EXTRACTED MATERIAL:
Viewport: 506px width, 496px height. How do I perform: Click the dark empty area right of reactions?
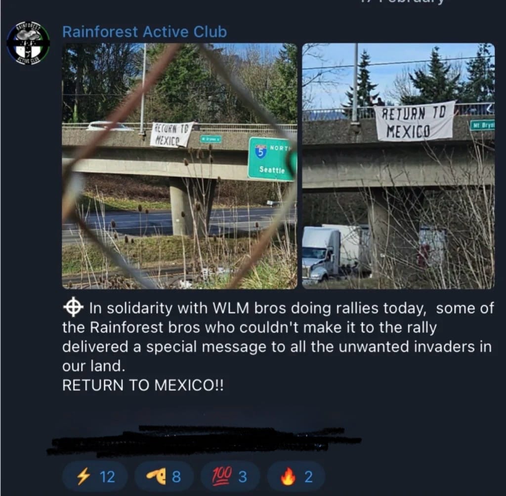pos(413,477)
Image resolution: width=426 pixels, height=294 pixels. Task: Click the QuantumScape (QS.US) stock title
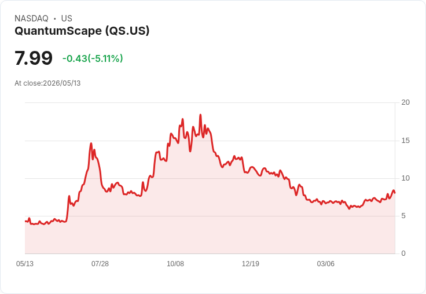[82, 31]
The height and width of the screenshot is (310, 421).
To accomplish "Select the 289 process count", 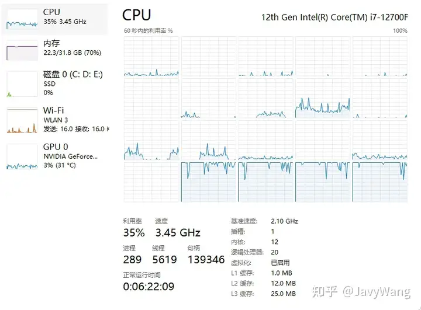I will [x=132, y=259].
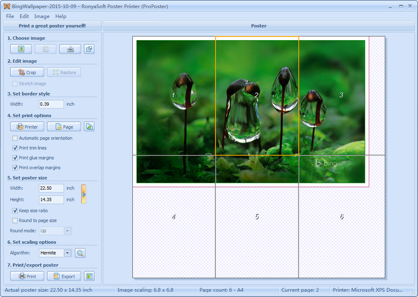
Task: Click the Print button
Action: click(27, 276)
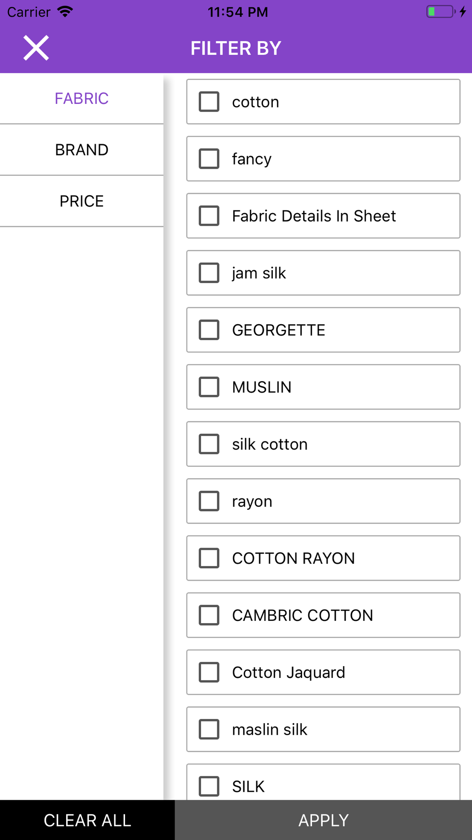Image resolution: width=472 pixels, height=840 pixels.
Task: Check the MUSLIN checkbox
Action: point(209,387)
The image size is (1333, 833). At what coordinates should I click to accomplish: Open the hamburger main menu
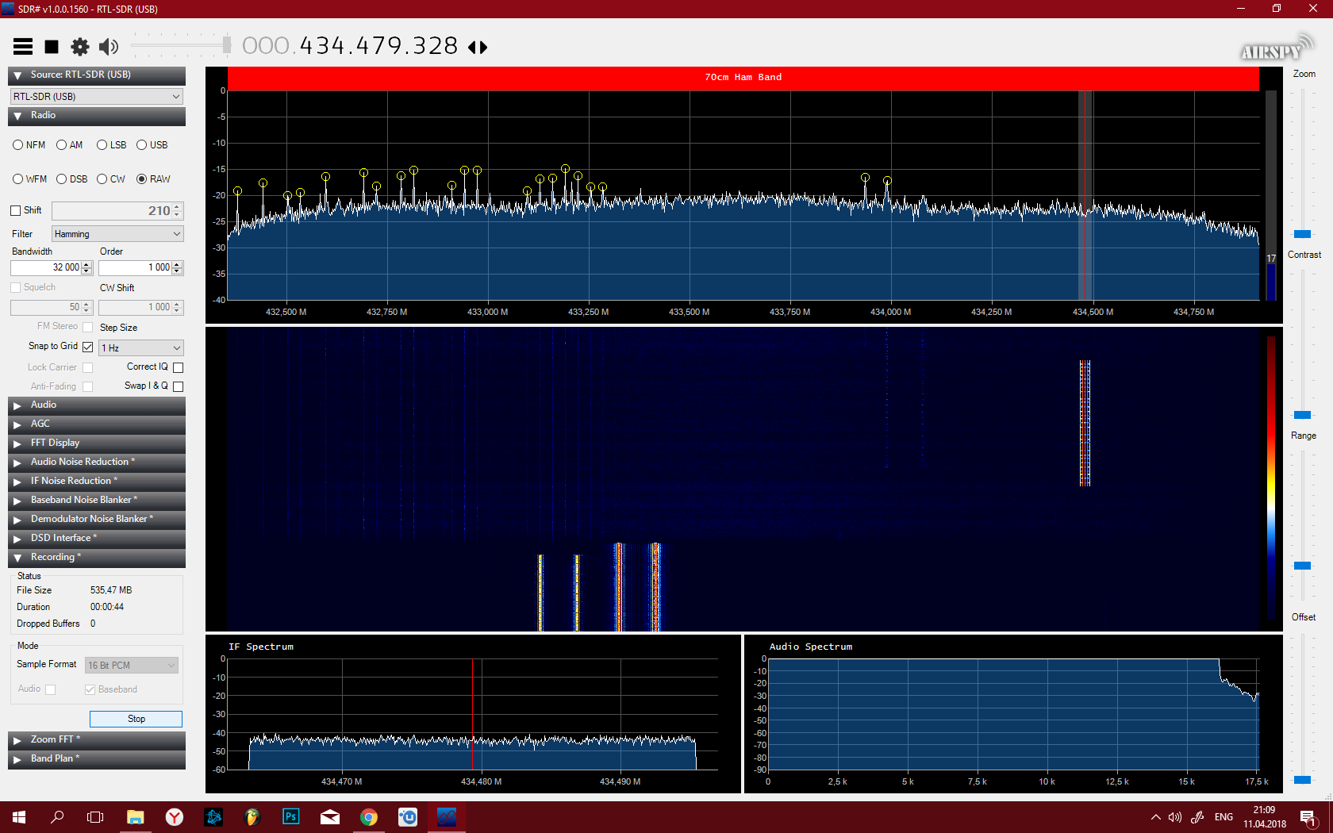click(x=23, y=47)
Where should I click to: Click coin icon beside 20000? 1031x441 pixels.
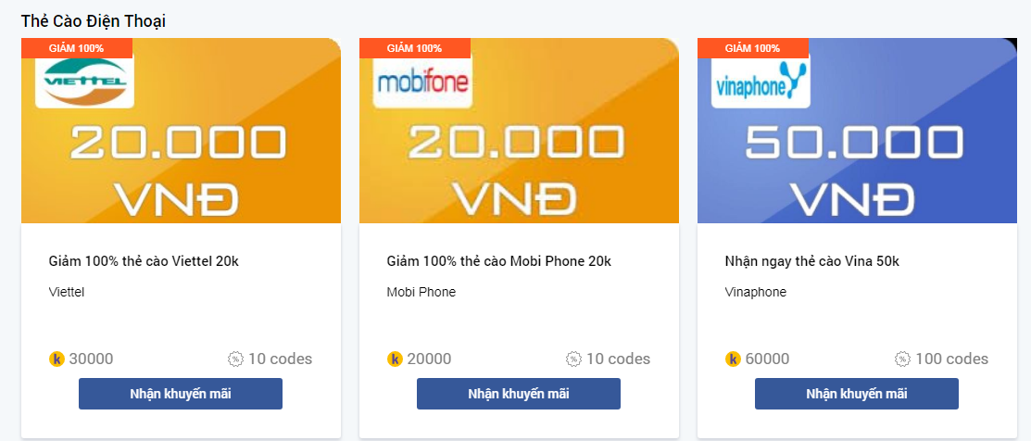pos(395,359)
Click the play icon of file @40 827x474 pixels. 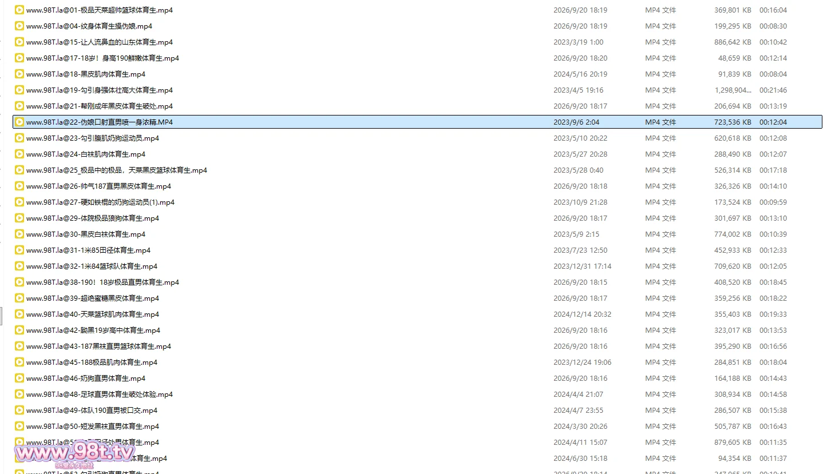pyautogui.click(x=19, y=314)
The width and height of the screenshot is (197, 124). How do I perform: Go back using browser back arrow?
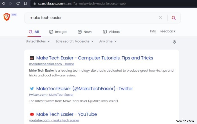click(3, 4)
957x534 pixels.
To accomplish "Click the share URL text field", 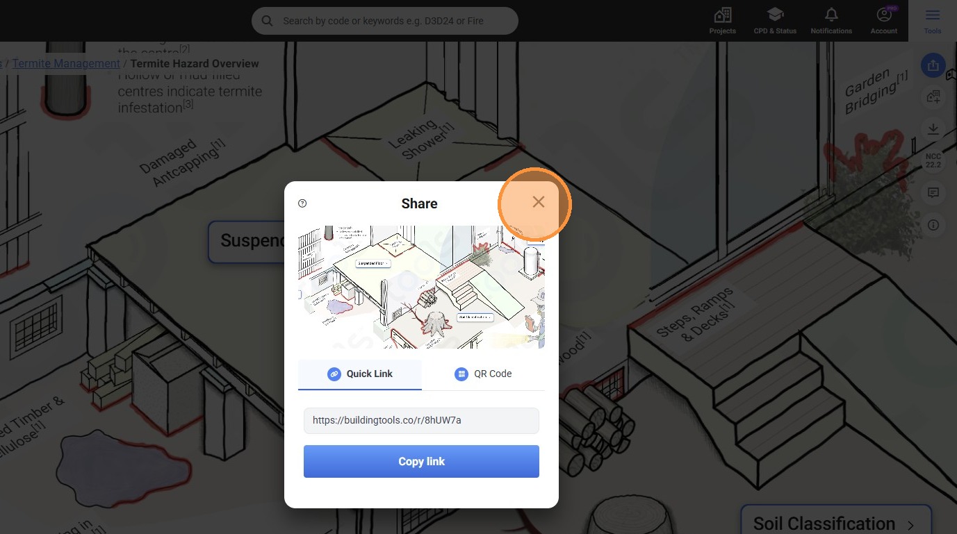I will tap(421, 421).
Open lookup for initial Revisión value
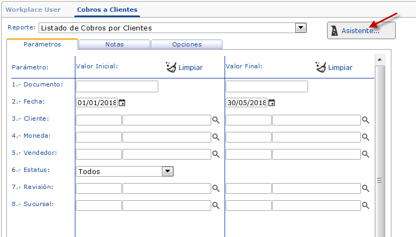 tap(216, 189)
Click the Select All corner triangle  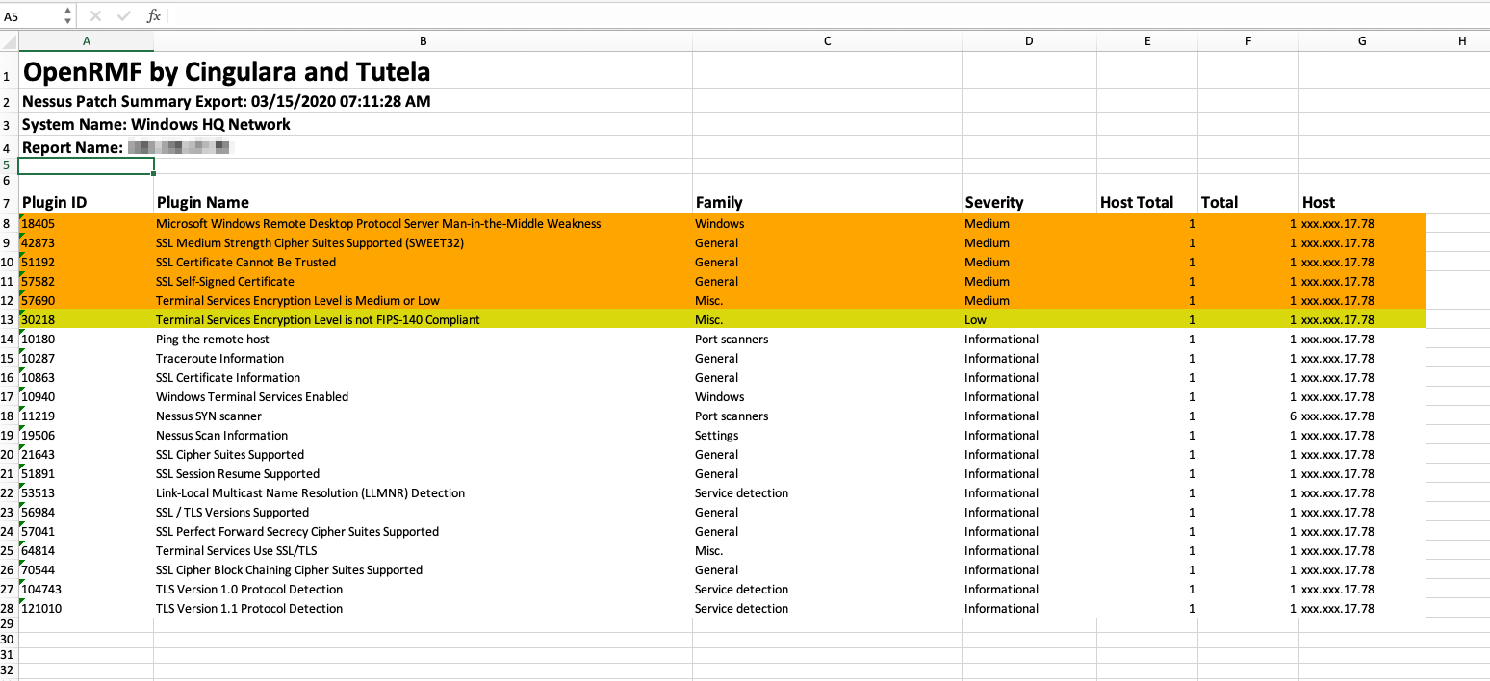click(x=10, y=41)
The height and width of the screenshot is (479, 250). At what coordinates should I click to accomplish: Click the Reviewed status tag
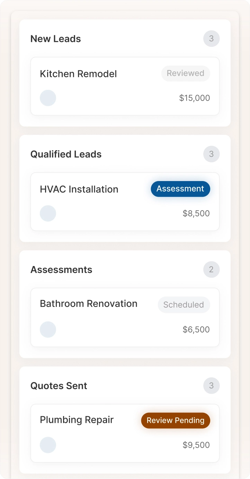point(186,74)
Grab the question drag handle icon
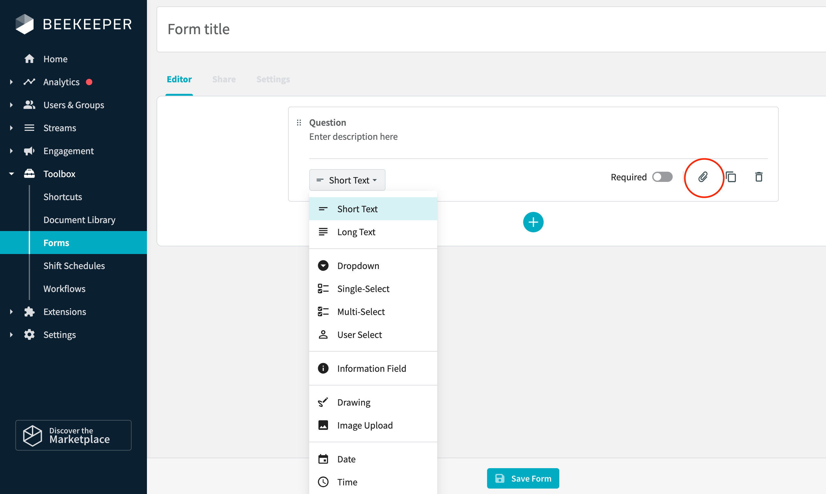The width and height of the screenshot is (826, 494). [x=299, y=123]
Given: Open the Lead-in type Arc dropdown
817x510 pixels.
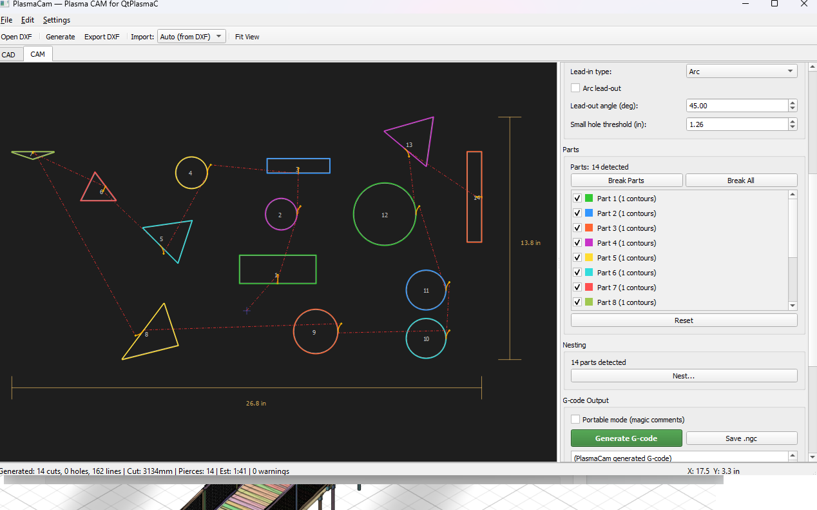Looking at the screenshot, I should coord(742,72).
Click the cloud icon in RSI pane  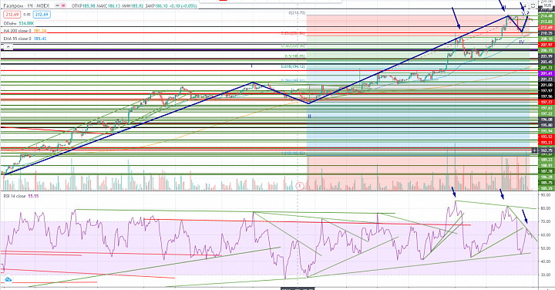(x=8, y=280)
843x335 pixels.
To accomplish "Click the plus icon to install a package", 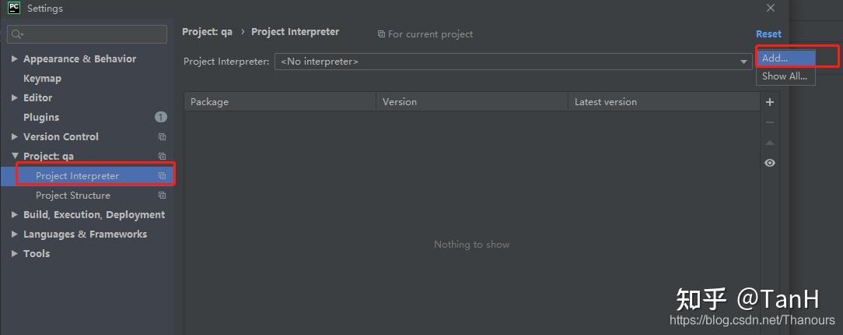I will pyautogui.click(x=770, y=102).
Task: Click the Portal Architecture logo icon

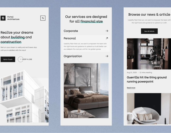Action: click(3, 18)
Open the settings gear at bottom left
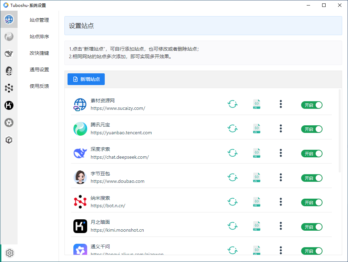This screenshot has height=262, width=348. tap(9, 253)
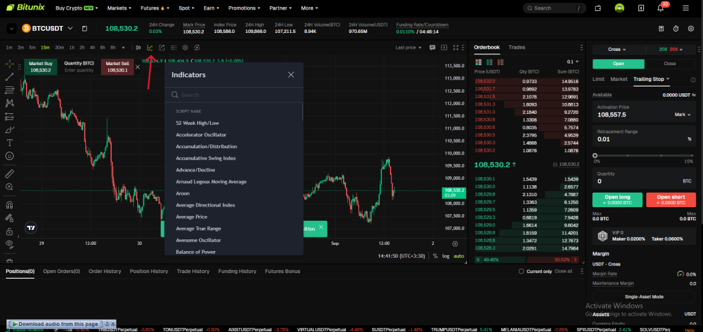This screenshot has height=332, width=703.
Task: Activate the magnet mode tool
Action: [x=10, y=204]
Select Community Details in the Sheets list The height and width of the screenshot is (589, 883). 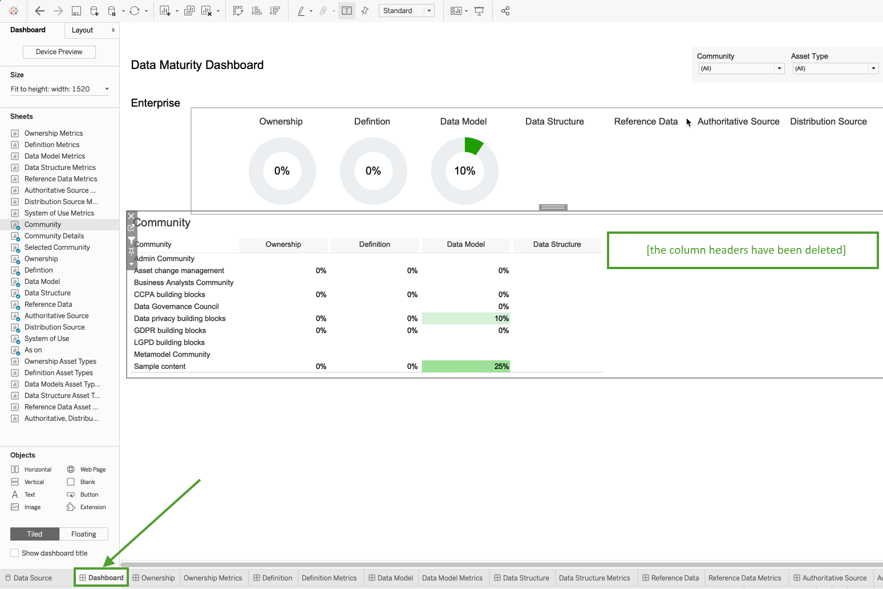coord(54,236)
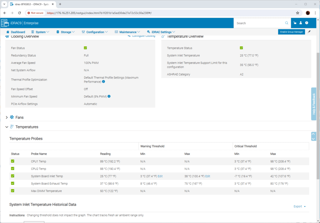Open the user profile icon in header
320x223 pixels.
[x=301, y=23]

ACTIVITY:
Take the material above from its first line through the line that has "The height and width of the screenshot is (310, 421)." and copy it exactly, without any pictures.

WRITTEN REPLY:
Viewport: 506px width, 496px height. How do I perform: Click the dark empty area right of reactions?
pos(413,477)
Image resolution: width=426 pixels, height=294 pixels. Task: Click the QuantumScape (QS.US) stock title
[82, 31]
The height and width of the screenshot is (310, 421).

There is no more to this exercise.